• Saved entries
########

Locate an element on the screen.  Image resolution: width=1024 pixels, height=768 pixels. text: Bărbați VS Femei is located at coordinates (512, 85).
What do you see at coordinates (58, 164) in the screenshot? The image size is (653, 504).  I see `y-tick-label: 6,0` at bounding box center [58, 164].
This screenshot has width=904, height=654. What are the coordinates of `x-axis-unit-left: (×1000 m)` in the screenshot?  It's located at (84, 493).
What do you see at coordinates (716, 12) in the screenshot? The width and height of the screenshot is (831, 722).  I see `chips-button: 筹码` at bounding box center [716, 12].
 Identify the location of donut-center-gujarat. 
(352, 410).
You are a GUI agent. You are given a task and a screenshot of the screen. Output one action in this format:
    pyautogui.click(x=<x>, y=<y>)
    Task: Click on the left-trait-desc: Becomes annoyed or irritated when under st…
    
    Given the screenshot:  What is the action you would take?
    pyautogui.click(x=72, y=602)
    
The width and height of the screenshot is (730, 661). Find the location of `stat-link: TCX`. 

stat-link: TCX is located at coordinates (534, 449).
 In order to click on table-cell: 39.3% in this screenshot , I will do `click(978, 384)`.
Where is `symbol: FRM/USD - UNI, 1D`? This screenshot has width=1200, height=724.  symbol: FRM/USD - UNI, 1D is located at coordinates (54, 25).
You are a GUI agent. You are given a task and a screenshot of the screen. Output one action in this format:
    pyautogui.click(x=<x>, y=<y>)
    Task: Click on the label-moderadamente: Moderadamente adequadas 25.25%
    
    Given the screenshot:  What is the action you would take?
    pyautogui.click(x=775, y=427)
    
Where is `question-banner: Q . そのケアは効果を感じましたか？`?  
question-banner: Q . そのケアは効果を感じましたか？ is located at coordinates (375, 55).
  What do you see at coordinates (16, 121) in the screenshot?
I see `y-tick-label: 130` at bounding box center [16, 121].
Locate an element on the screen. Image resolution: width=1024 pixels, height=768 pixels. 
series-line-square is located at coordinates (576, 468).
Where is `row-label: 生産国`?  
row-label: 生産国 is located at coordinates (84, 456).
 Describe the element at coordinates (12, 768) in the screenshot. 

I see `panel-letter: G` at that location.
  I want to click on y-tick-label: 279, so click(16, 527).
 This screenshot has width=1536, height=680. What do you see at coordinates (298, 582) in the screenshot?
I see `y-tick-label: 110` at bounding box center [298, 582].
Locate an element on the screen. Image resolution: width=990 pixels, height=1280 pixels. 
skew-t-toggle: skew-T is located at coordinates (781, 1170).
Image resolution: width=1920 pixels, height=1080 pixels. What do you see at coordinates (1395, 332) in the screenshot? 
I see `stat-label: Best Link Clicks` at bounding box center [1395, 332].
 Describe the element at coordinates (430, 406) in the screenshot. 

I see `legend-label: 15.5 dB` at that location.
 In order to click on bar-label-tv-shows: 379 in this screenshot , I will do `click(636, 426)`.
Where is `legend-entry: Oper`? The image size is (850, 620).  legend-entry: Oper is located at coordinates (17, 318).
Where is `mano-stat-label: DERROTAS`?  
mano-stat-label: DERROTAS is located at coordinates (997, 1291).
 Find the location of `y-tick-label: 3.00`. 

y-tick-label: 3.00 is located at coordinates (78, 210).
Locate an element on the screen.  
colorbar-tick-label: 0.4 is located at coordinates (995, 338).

########

• TASK REQUIREMENTS
Copy every entry above word for word, keeping each line and its spacing unchanged.

• RESULT OF THIS EXERCISE
Locate an element on the screen.  Image resolution: width=1024 pixels, height=768 pixels. text: Bărbați VS Femei is located at coordinates (512, 85).
What do you see at coordinates (58, 164) in the screenshot? The image size is (653, 504).  I see `y-tick-label: 6,0` at bounding box center [58, 164].
This screenshot has width=904, height=654. What are the coordinates of `x-axis-unit-left: (×1000 m)` in the screenshot?  It's located at (84, 493).
What do you see at coordinates (716, 12) in the screenshot? The width and height of the screenshot is (831, 722).  I see `chips-button: 筹码` at bounding box center [716, 12].
 Identify the location of donut-center-gujarat. 
(352, 410).
You are a GUI agent. You are given a task and a screenshot of the screen. Output one action in this format:
    pyautogui.click(x=<x>, y=<y>)
    Task: Click on the left-trait-desc: Becomes annoyed or irritated when under st…
    
    Given the screenshot:  What is the action you would take?
    pyautogui.click(x=72, y=602)
    
The width and height of the screenshot is (730, 661). Find the location of `stat-link: TCX`. 

stat-link: TCX is located at coordinates (534, 449).
 In order to click on table-cell: 39.3% in this screenshot , I will do `click(978, 384)`.
Where is `symbol: FRM/USD - UNI, 1D`? This screenshot has width=1200, height=724.  symbol: FRM/USD - UNI, 1D is located at coordinates (54, 25).
You are a GUI agent. You are given a task and a screenshot of the screen. Output one action in this format:
    pyautogui.click(x=<x>, y=<y>)
    Task: Click on the label-moderadamente: Moderadamente adequadas 25.25%
    
    Given the screenshot:  What is the action you would take?
    pyautogui.click(x=775, y=427)
    
Where is `question-banner: Q . そのケアは効果を感じましたか？`?  
question-banner: Q . そのケアは効果を感じましたか？ is located at coordinates (375, 55).
  What do you see at coordinates (16, 121) in the screenshot?
I see `y-tick-label: 130` at bounding box center [16, 121].
Locate an element on the screen. Image resolution: width=1024 pixels, height=768 pixels. 
series-line-square is located at coordinates (576, 468).
Where is `row-label: 生産国`?  
row-label: 生産国 is located at coordinates (84, 456).
 Describe the element at coordinates (12, 768) in the screenshot. 

I see `panel-letter: G` at that location.
  I want to click on y-tick-label: 279, so click(16, 527).
 This screenshot has width=1536, height=680. What do you see at coordinates (298, 582) in the screenshot?
I see `y-tick-label: 110` at bounding box center [298, 582].
Locate an element on the screen. Image resolution: width=990 pixels, height=1280 pixels. 
skew-t-toggle: skew-T is located at coordinates (781, 1170).
Image resolution: width=1920 pixels, height=1080 pixels. What do you see at coordinates (1395, 332) in the screenshot? 
I see `stat-label: Best Link Clicks` at bounding box center [1395, 332].
 Describe the element at coordinates (430, 406) in the screenshot. 

I see `legend-label: 15.5 dB` at that location.
 In order to click on bar-label-tv-shows: 379 in this screenshot , I will do `click(636, 426)`.
Where is `legend-entry: Oper`? The image size is (850, 620).  legend-entry: Oper is located at coordinates (17, 318).
Where is `mano-stat-label: DERROTAS`?  
mano-stat-label: DERROTAS is located at coordinates (997, 1291).
 Find the location of `y-tick-label: 3.00`. 

y-tick-label: 3.00 is located at coordinates (78, 210).
Locate an element on the screen.  
colorbar-tick-label: 0.4 is located at coordinates (995, 338).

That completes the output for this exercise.